*SOURCE TEXT*.
--------------------------------------------------

The process of filling entry-level positions is repetitive: screen applicants, sort through resumes, sit through interviews and select a lucky candidate to call your team their own. And though this new hire is vital to the company’s daily operations, it’s not the end of the world if it ends up being a bad fit — you simply part ways with the recently added employee, repost to the job boards once again and start the process from the beginning.
But looking to fill a seat in your company’s C-suite isn’t your average hiring process. The next “chief” of any of your departments will be making decisions that shape the current company culture and the future of your business. The repercussions of a bad C-level hire will spill over into every level below and can even turn off loyal clients and potential customers.
We asked members of the Young Entrepreneur Council (YEC), an invitation only nonprofit organization comprised of the country’s most promising young entrepreneurs, the following question to find out how they handle the high-level hiring process:
“What’s one piece of advice you have for entrepreneurs who are just starting to hire C-level talent?”
Here’s what YEC community members had to say:
1. What’s in a Resume?

--------------------------------------------------

*RECORDED DATA*.
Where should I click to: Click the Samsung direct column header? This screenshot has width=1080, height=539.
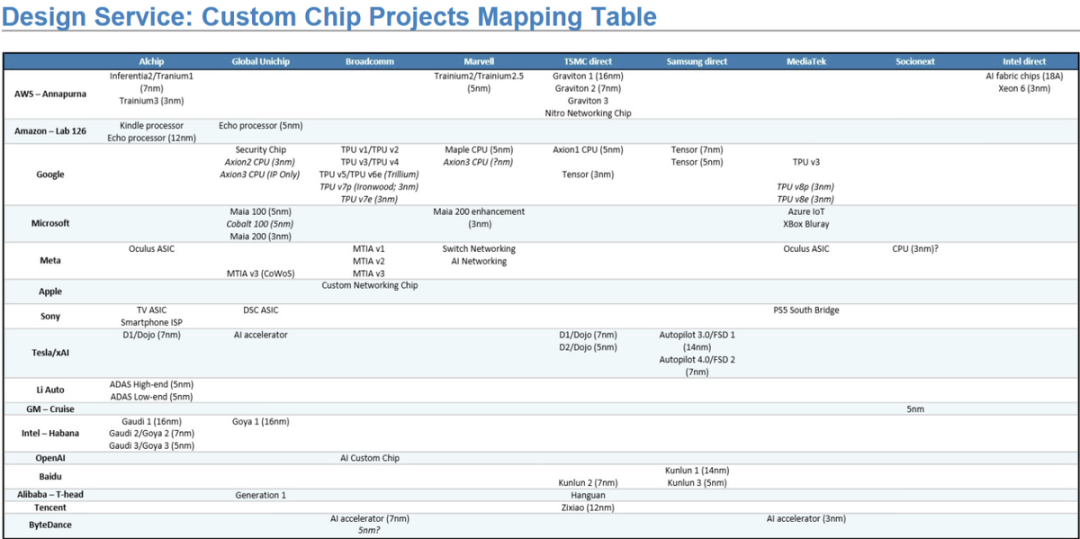697,62
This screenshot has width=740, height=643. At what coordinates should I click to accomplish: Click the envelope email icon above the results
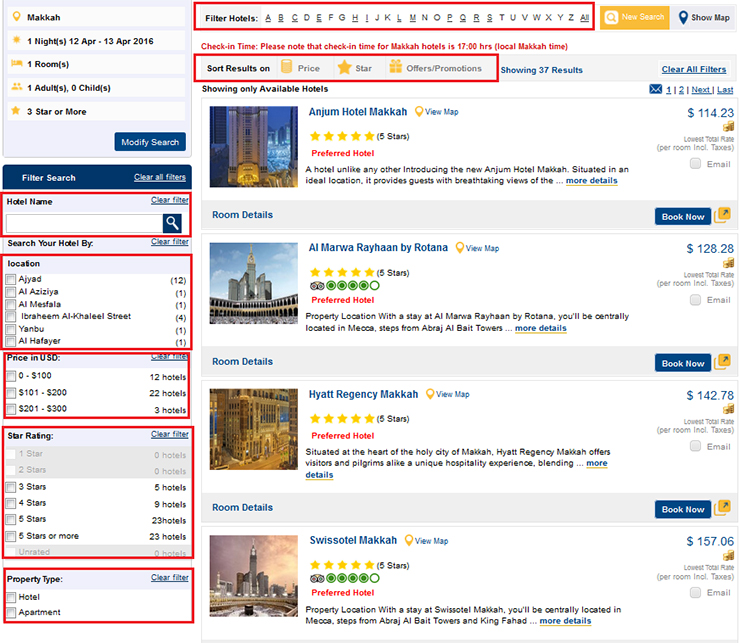[656, 90]
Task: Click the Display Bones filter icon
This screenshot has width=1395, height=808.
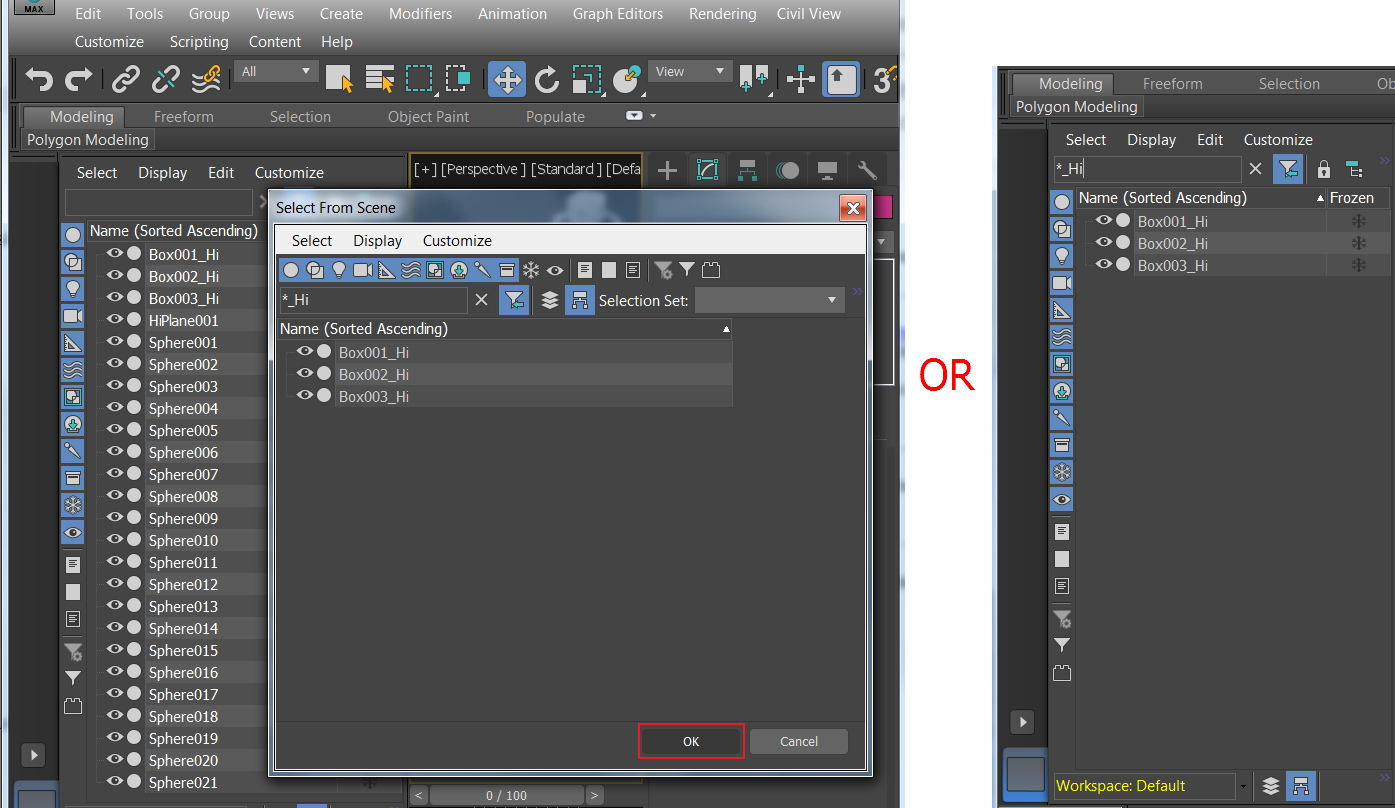Action: point(482,270)
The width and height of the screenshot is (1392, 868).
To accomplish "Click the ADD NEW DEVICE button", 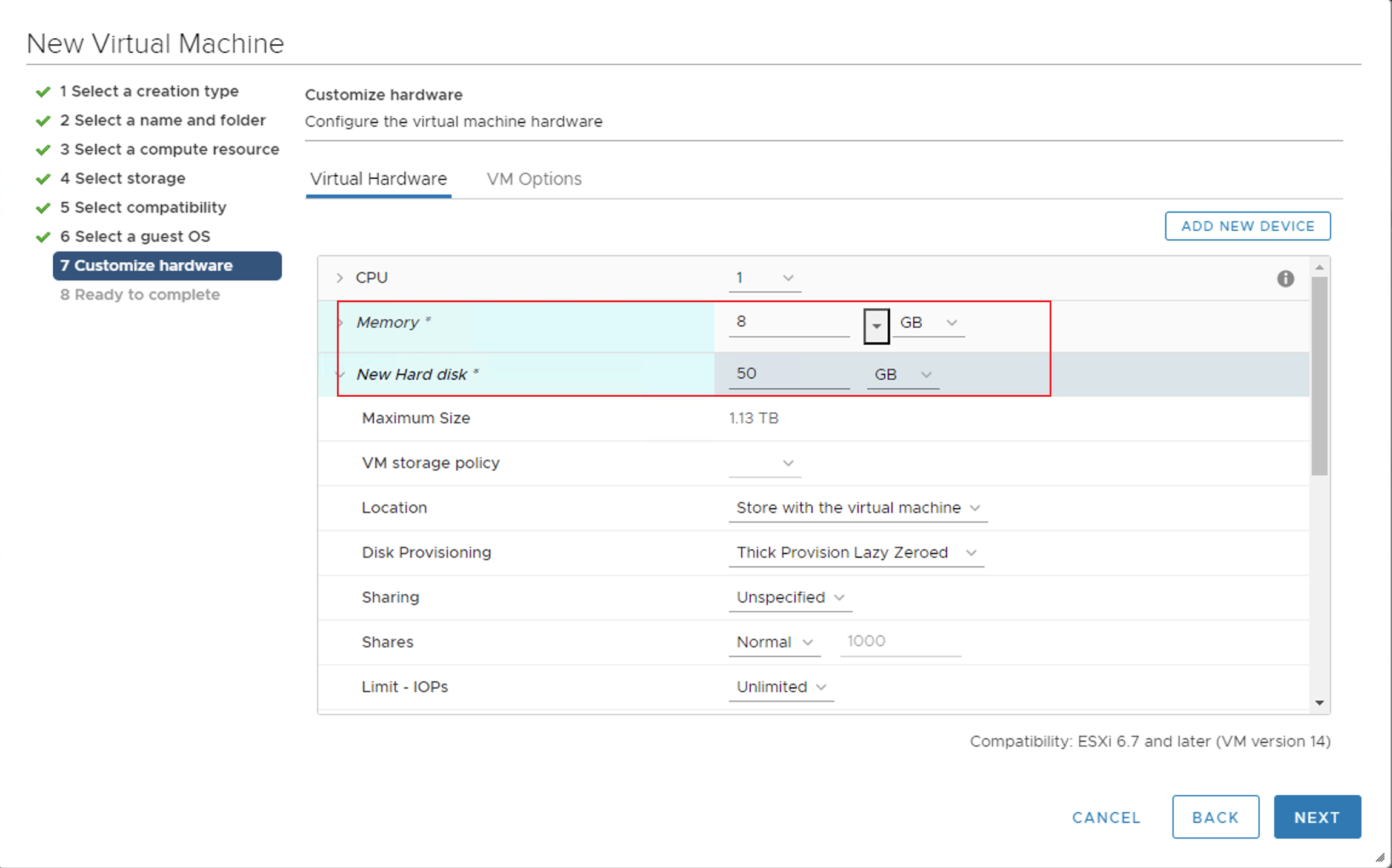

--------------------------------------------------

*BRIEF*.
Please answer these questions about the article on C-level hiring above:
1. What does the article say to do when a new entry-level hire turns out to be a bad fit?
2. Which two groups can a bad C-level hire turn off?
3. How does the article describe the Young Entrepreneur Council?

*ANSWER TO THIS EXERCISE*.
1. Part ways with the recently added employee, repost to the job boards and start the process from the beginning.
2. Loyal clients and potential customers.
3. As an invitation-only nonprofit organization made up of the country's most promising young entrepreneurs.